CULTURE- BIBLIOTHEQUE
DALMANACH- ESSAI ALICE KAPLAN- « BAYA OU LE GRAND VERNISSAGE »
Baya ou le grand
vernissage. Essai de Alice Kaplan (traduit de l’américain). Editions Barzakh, Alger 2024, 234 pages, 1 400 dinars
Un portrait
, un voyage outre-mer (en France) et un séjour qui commencent
fort . Nous sommes en 1947....., à Paris, dans
une certaine France -l’artistique et la culturelle - qui a , peut-être,
sur la conscience, les massacres du 8 mai 45 subies par les populations
algériennes de Guelma, Sétif et Kherrata . On
a, comme invitée, une jeune fille algérienne ( une
« Arabe » !) qui n’ a pas encore 16 ans . Grâce à une femme
d’origine européenne d’Algérie, « complexe
et attachante », Marguerite Caminat , l
‘adolescente, alors vouée au « rôle de bonne à tout faire », va se retrouver
propulsée au rang de célébrité parisienne ....grâce à ses peintures qui
vont étonner les plus grands artistes de l’époque (dont Picasso qui la recevra
en ses ateliers de céramique,, à Vallauris, durant l’été 1948) en
bouleversant les canons traditionnels de l’art pictural. Un grand vernissage
est organisé à Paris.
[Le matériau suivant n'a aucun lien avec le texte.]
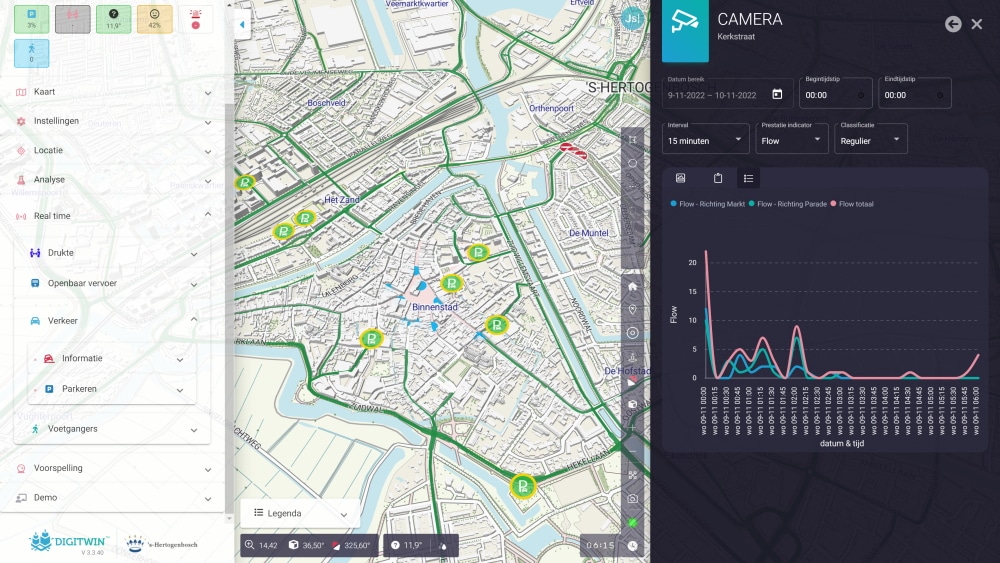The height and width of the screenshot is (563, 1000).
Task: Click the clipboard icon above the chart
Action: (x=717, y=178)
Elle devient ainsi , rapidement, une gloire du monde artistique parisien
de l’après-guerre , inspirant , à travers ses œuvres qui
« inventent » les rapports de couleurs, aussi bien les
approches artistiques que la mode de l’époque . On aura même un tissu
« Baya ». « Dans les dernières secondes, alors que
la caméra zoome sur son visage, elle affiche un sourire électrique.Son regard est provocant, sarcastique,
amusé, agacé ».Elle sait déjà qu’en pénétrant dans le monde des galeries
parisiennes , elle se retrouvera certes sur un marché de l’art
international.....mais elle restera toujours la petite musulmane à la peinture
aux formes audacieuses et au bestiaire fantastique. Elle sait aussi qu’elle
sera surveillée, évaluée à chaque pas, tenue de représenter son peuple par sa
posture, ses ongles, ses manières de table.Un
symbole , chargé de promouvoir l’image de toutes les jeunes musulmanes d’Alger.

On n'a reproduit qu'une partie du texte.